## Given problem
Return the listing from its start through the line that contains "point(893,433)", keeping every line identical and leaving out the pictures.

## Material

#####

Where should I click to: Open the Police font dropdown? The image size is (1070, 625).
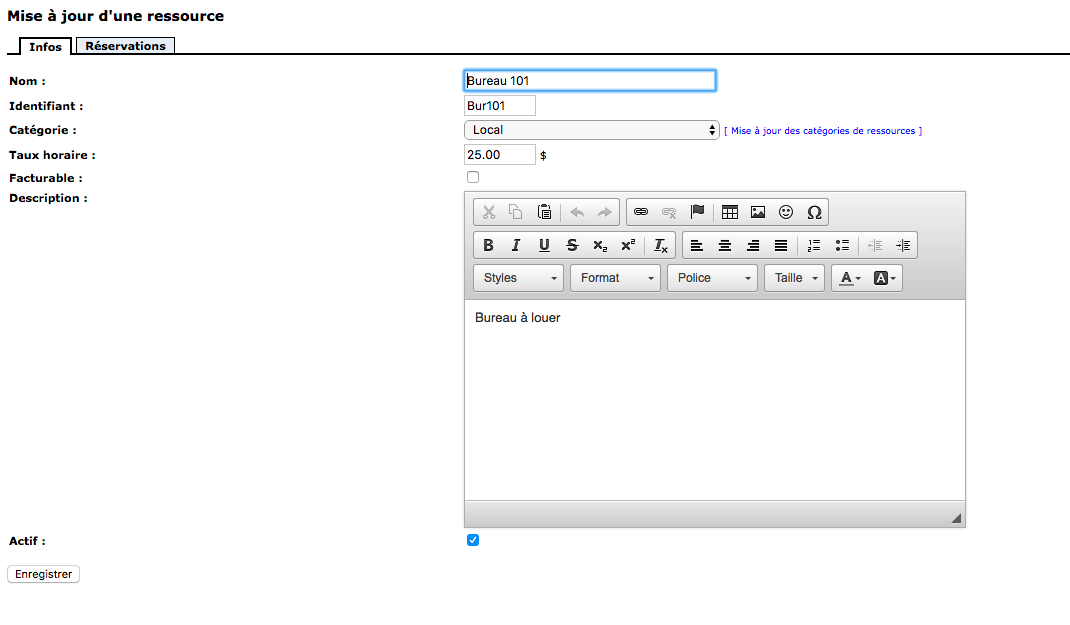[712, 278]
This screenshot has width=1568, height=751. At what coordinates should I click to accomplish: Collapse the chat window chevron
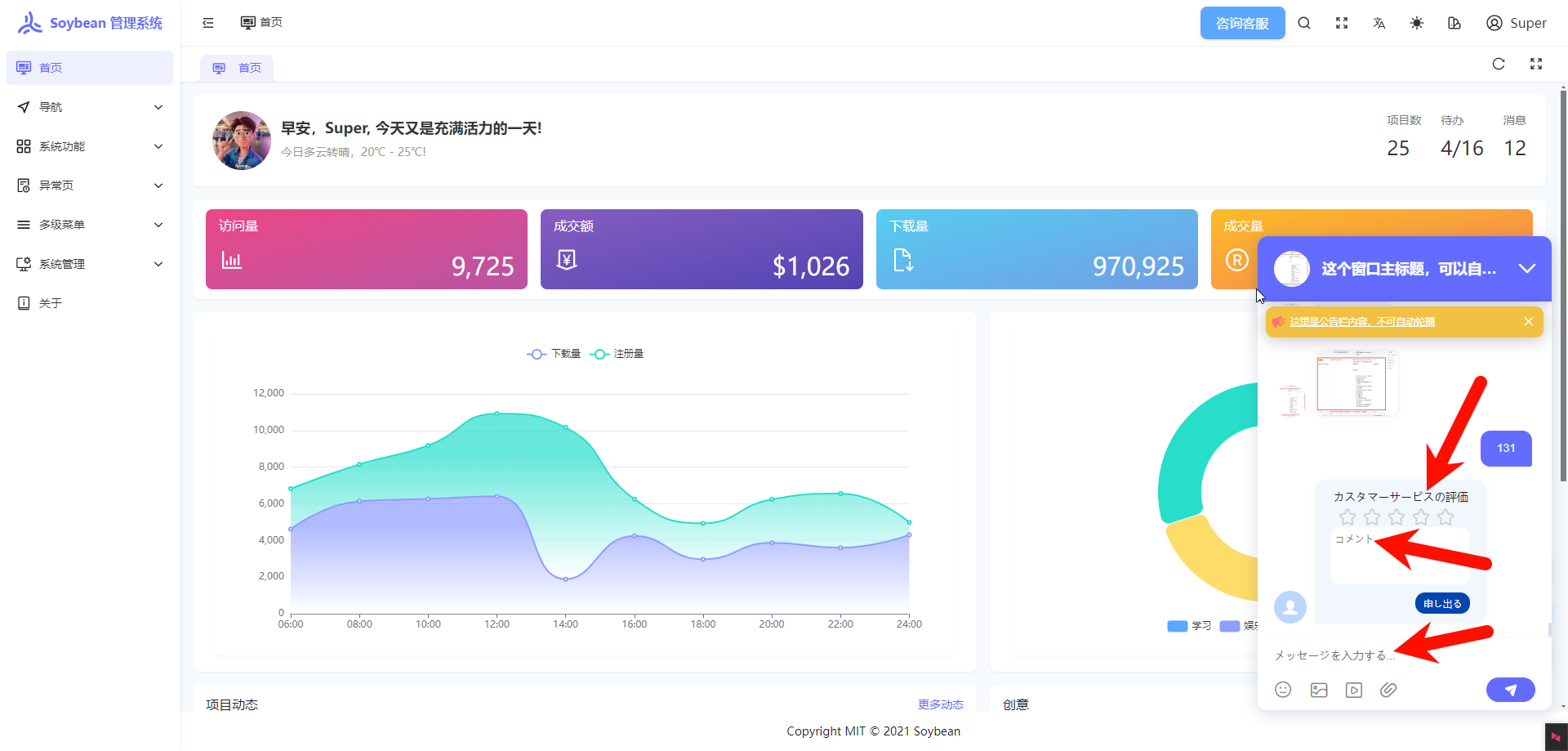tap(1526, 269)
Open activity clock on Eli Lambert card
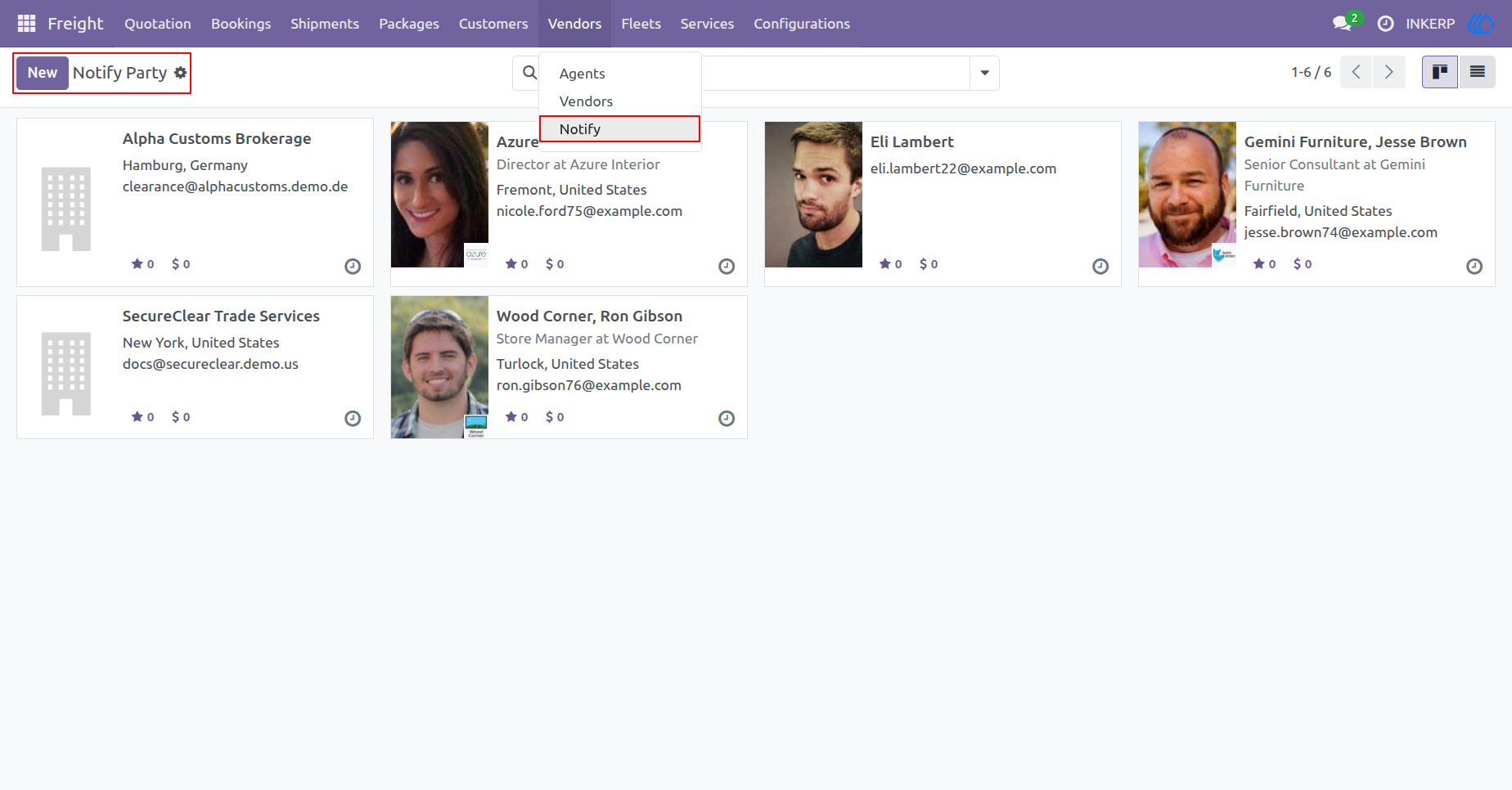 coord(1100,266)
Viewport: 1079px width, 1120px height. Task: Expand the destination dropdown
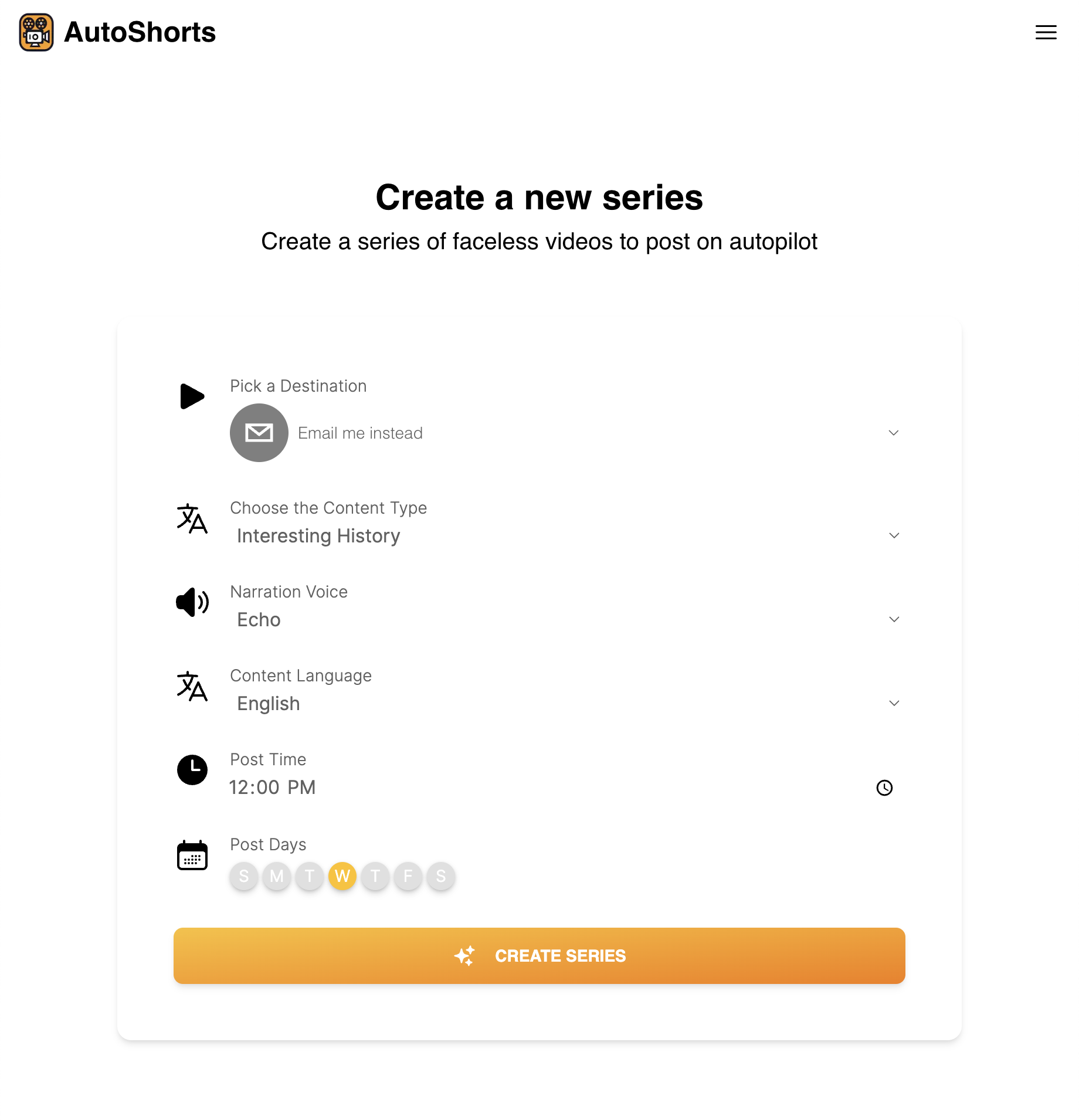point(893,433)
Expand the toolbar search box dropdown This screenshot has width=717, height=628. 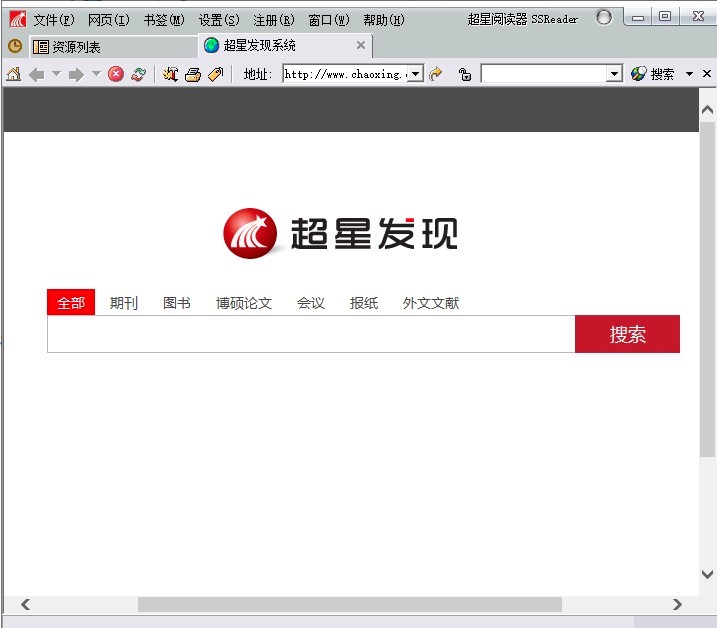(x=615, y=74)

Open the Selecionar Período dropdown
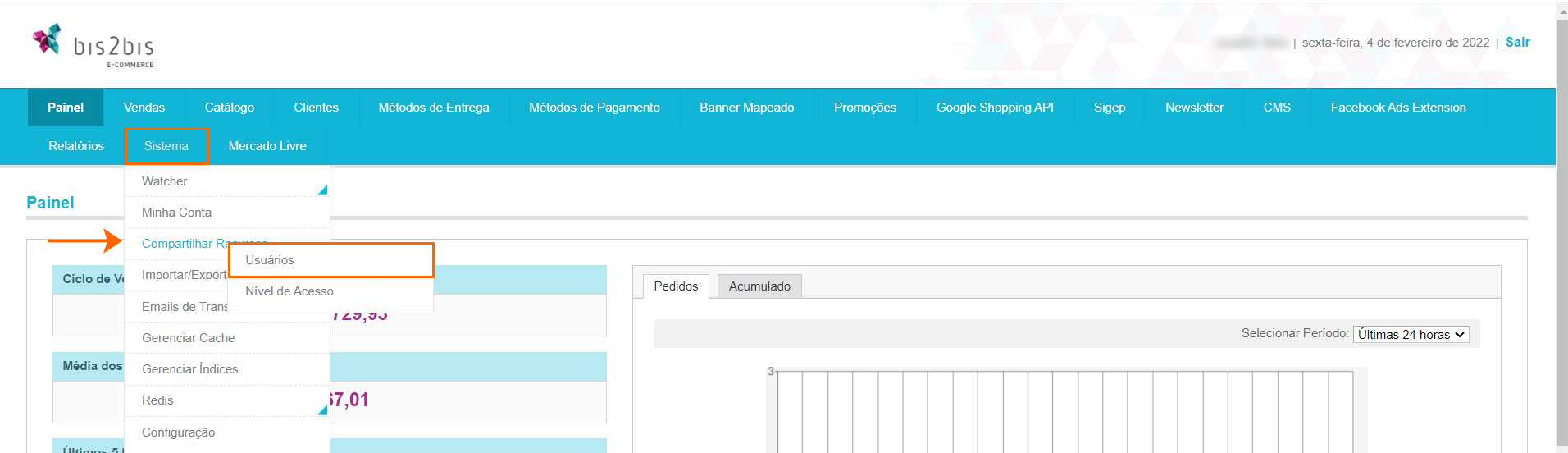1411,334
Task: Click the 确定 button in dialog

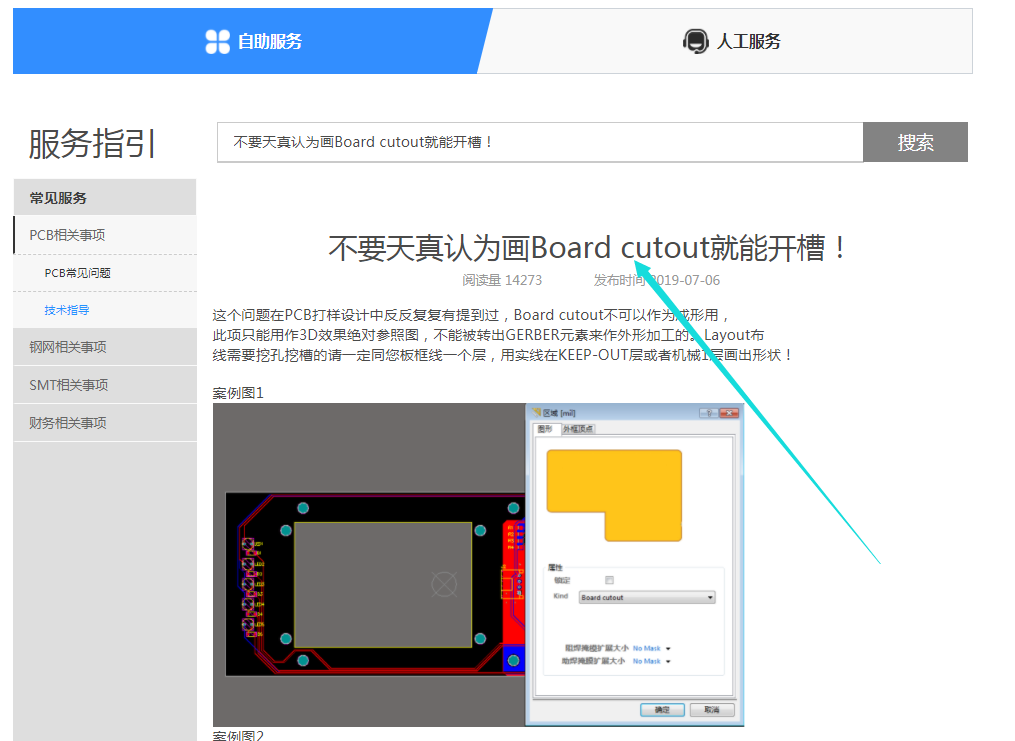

#####

## Answer to this problem
Where should I click to: Open the Police font dropdown? The image size is (1070, 625).
[712, 278]
This screenshot has width=1568, height=751. At what coordinates should I click to accomplish: Collapse the chat window chevron
tap(1526, 269)
Open activity clock on Eli Lambert card
 coord(1100,266)
Viewport: 1079px width, 1120px height. Task: Expand the destination dropdown
point(893,433)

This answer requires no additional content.